== About this exercise ==
Omit all pictures. Copy exactly the lines from the line containing "Instruction: Open registration" to the end of the listing, with both ends included.
·····
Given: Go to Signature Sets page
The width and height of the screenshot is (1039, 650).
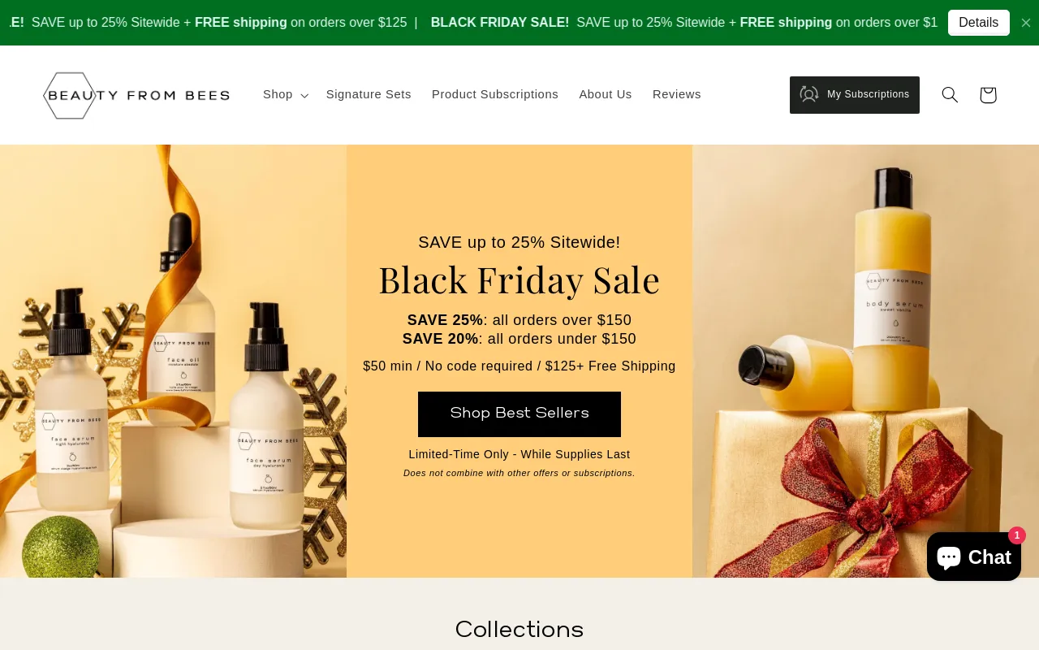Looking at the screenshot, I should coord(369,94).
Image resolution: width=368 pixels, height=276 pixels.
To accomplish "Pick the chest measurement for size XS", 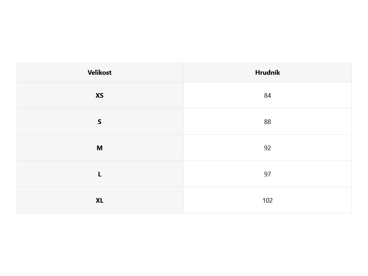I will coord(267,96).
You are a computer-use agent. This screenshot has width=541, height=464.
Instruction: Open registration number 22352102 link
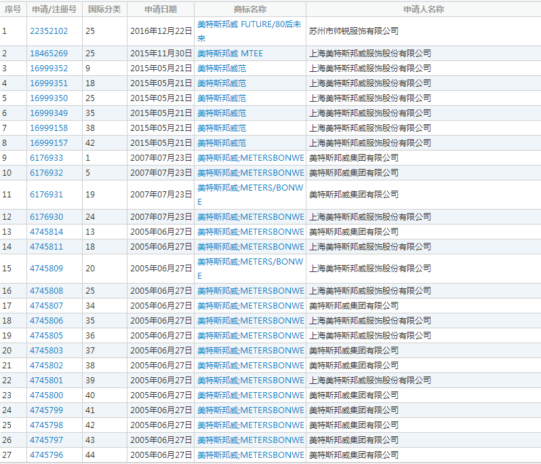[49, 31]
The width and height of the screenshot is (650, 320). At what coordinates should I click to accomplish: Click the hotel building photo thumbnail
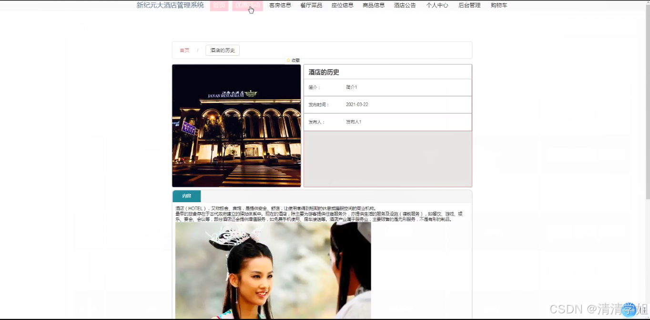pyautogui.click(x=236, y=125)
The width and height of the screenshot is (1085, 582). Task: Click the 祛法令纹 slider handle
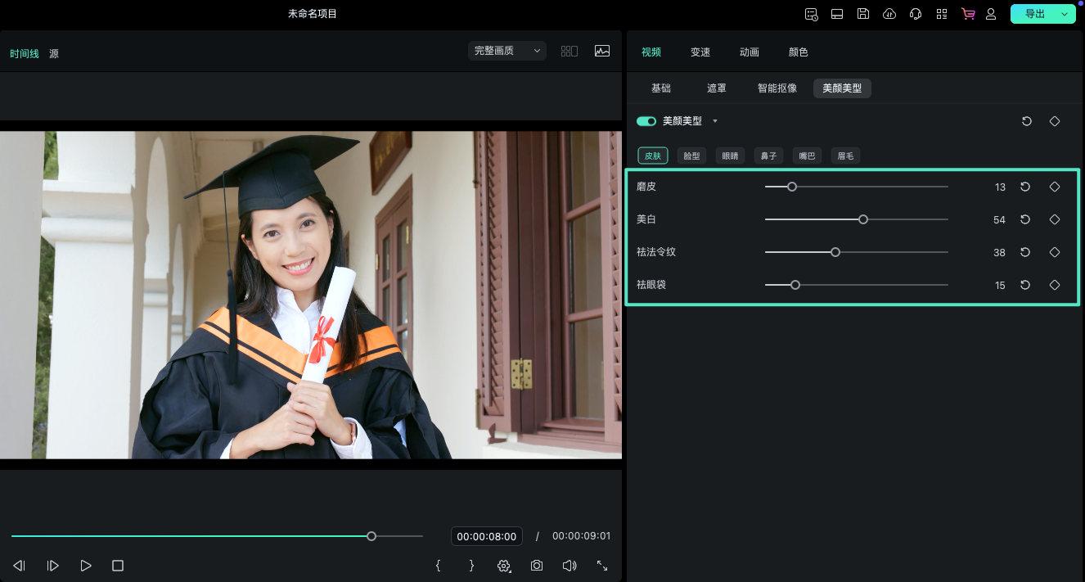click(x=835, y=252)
·····
== Task response ==
Instruction: Open registration number 22352102 link
[49, 31]
The width and height of the screenshot is (650, 320). At what coordinates should I click to accomplish: Click the hotel building photo thumbnail
pyautogui.click(x=236, y=125)
The width and height of the screenshot is (1085, 582). Task: Click the 祛法令纹 slider handle
click(x=835, y=252)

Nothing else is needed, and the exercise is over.